Reports feed into the Manufacturer and User Facility Device Experience (MAUDE) database, which contains mandatory and voluntary reports and is publicly searchable. The FDA can also require manufacturers to conduct post-market surveillance studies, and operates the National Evaluation System for health Technology (NEST) to leverage real-world evidence from electronic health records and device registries.

What is the MedWatch reporting system, and what are physicians' responsibilities — and options — when they suspect a device has caused or contributed to a patient harm?

MedWatch is the FDA's program for reporting serious reactions, product quality problems, and product use errors with human medical products, including medical devices. When appropriate, MedWatch publishes safety alerts for FDA-regulated products across drugs, biologics, devices, and combination products.

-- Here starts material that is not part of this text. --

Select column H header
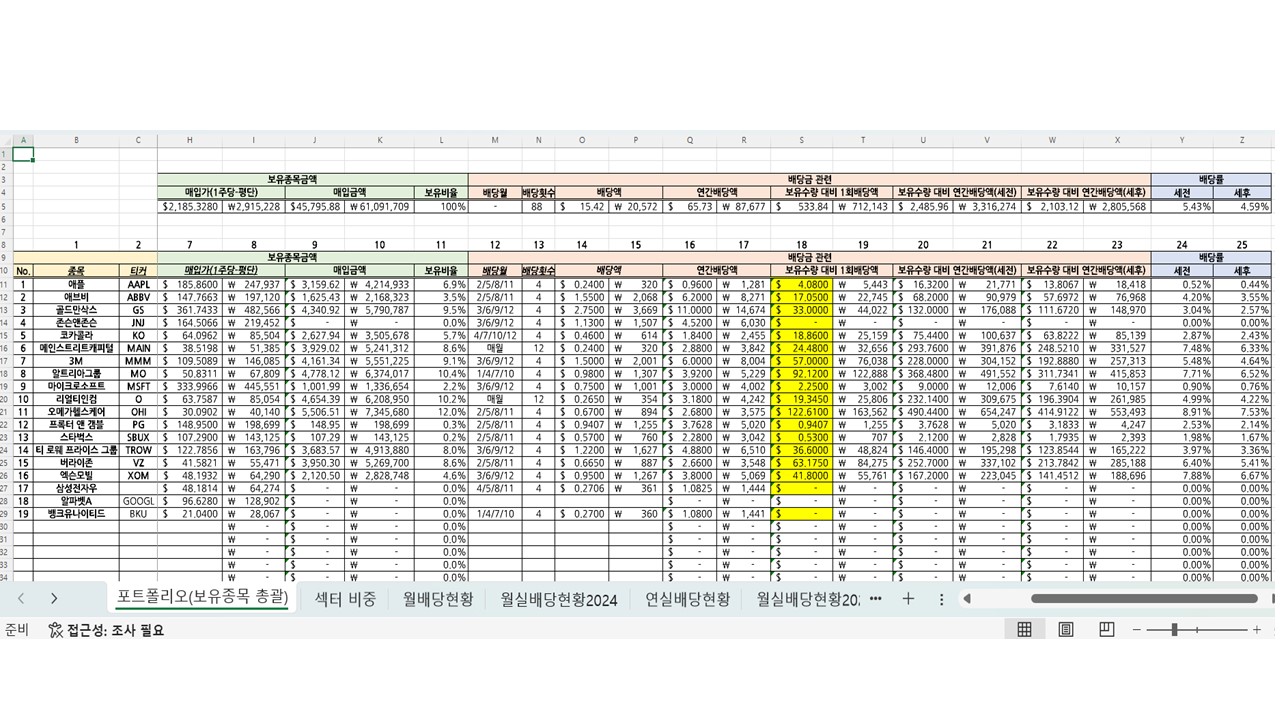 [189, 140]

The key distinction for independent practices is between mandatory and voluntary reporting. A device user facility — a hospital, ambulatory surgical facility, nursing home, or outpatient facility that is not a physician's office — must report a suspected device-related death to both the FDA and the manufacturer. Physician offices are not subject to that mandatory obligation.

Voluntary reporting by clinicians is nonetheless strongly encouraged. The FDA relies on voluntary reporting to maintain safety surveillance. Your report may be the critical action that prompts a modification in use or design of the product and leads to increased patient safety. Reports can be submitted by completing the MedWatch online reporting form or by calling 1-800-332-1088 to request a form for submission by mail or fax to 1-800-FDA-0178. Physicians filing on behalf of a patient should use FDA Form 3500, the version designed for health professionals.

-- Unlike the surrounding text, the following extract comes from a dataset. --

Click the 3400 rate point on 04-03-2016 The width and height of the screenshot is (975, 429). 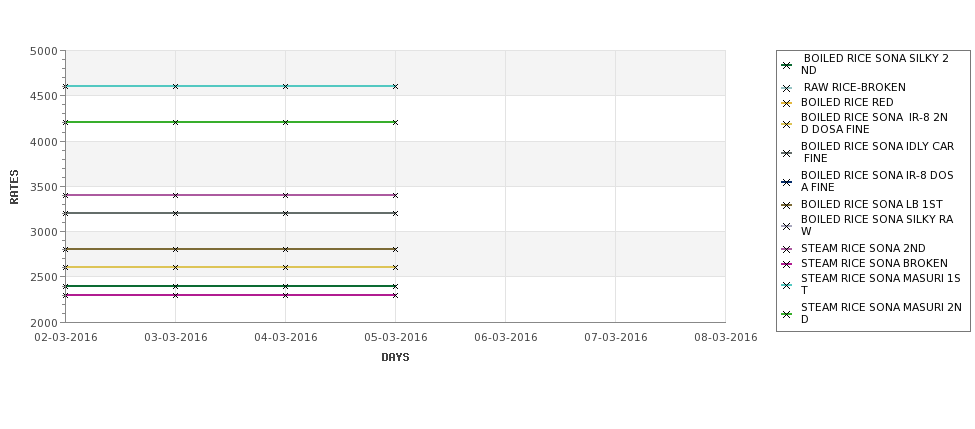click(x=285, y=195)
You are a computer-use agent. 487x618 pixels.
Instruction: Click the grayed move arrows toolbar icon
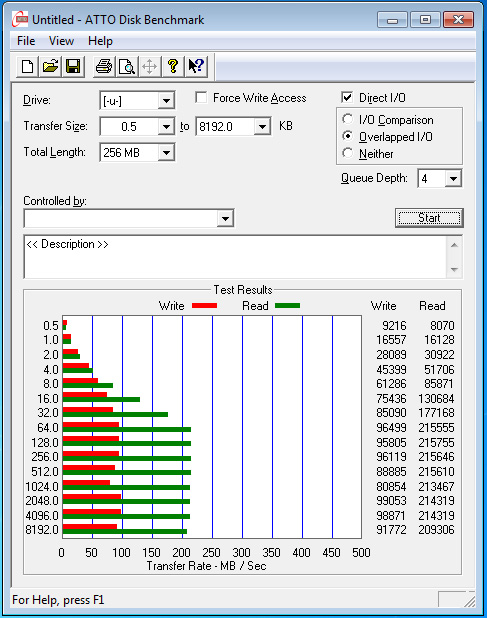pos(150,66)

How are medical device recalls initiated and classified, and what should an independent practice do when a device it uses is recalled?

FDA uses the term “recall” when a manufacturer takes a correction or removal action to address a problem with a medical device that violates FDA law — when a device is defective, a risk to health, or both. In most cases, a company recalls a device voluntarily. The FDA can legally require a recall, but in practice has rarely needed to do so.

Recalls are classified by degree of risk:

  • Class I indicates a reasonable chance the product will cause serious health problems or death.
  • Class II indicates a product may cause a temporary or reversible health problem, or a slight chance of serious harm.
  • Class III indicates the product is not likely to cause any health problem or injury.

Importantly, a recall does not always mean you must stop using the product. It sometimes means the device needs to be checked, adjusted, or fixed. If an implanted device is recalled, it does not always have to be explanted. Companies often tell doctors to discuss with patients the risk of removal versus leaving it in place.

Independent practices should maintain device inventories with lot and serial numbers, designate a staff member to monitor recall notices, and check the FDA's publicly searchable Medical Device Recall Database at fda.gov proactively.

This article was developed using public information from the U.S. Food and Drug Administration and is intended for educational purposes only. It does not constitute legal or regulatory advice.